The settlement decree, moreover, had spawned a bureaucratic thicket that arguably did more harm than good. A professor of social work and member of the panel created to oversee the settlement’s implementation called it “a quagmire.” It’s “the most frustrating thing I’ve ever been involved with…. I can’t even explain it to myself at the end of the day.” Although no longer placed according to religion, children were now placed in foster care according to “hit-or-miss telephone brokerage.”

Like Charles Loring Brace, the child-savers of the modern world, Bernstein shows us, are limited by personal ambition, overconfidence and limited means. A lawyer like Lowry can pursue ideals unimpeded by the political and financial considerations that restrain government officials. But the pace of a lawsuit snaking its way through the court system is out of sync with the rapid changes in the life of a child. While the twenty-six-year action dragged on, Shirley’s life descended into crack addiction, homelessness and chaos. The same week the lawsuit ended, 39-year-old Shirley died alone in an AIDS hospice. Lamont was working in a barber shop but living a marginal existence, intermittently homeless and unable to support his estranged girlfriend, who struggled to keep their son out of foster care.

Unfortunately, that is where Bernstein leaves us. Although she provides an effective narrative of the dour lives of foster children and the immense efforts made on their behalf, Bernstein never analyzes the problems or suggests ways of fixing them.

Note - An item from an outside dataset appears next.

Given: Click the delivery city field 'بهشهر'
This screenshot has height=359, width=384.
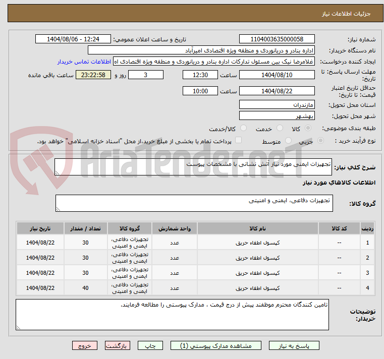Looking at the screenshot, I should pos(277,116).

As a result, The Lost Children of Wilder implies that the child-welfare system and attempts to improve it are hopeless. That’s the wrong message. Like Brace, child advocates of today may be flawed, but they play an important role by prodding an otherwise intransigent system. Indeed, New York has begun to improve foster-care services partly in response to a lawsuit Lowry and her colleagues brought in late 1995 that reached beyond the Wilder case.

Still, far more remains to be done. New York foster children spend too long in care: four and a half years on average, excluding the very short-term cases. Improvident placement means most have to switch homes at least once, and some 7 percent of the 32,000 suffer that trauma five or more times. Meanwhile, abuse in foster homes seems to be on the rise: Substantiated reports of maltreatment more than doubled between 1996 and 2000, although the city’s foster care population declined by almost 25 percent in that time. And New York’s system is no worse than many others: conditions are so bad around the country that since 1980, sixty-five class actions have been filed against child welfare systems for failure to meet minimum legal standards.

The consequences of such failures are explored well in another recent book, Michael Shapiro’s Solomon’s Sword: Two Families and the Children the State Took Away. More than just a sensitive account of two ruptured families, it also provides an insightful analysis of child welfare policy and practice and offers prescriptive suggestions.

As O’Connor aptly concludes, “the simple truth is that if we are going to have a child welfare system that does everything we know it can do, and that ostensibly we want it to do, we are going to have to spend more money.”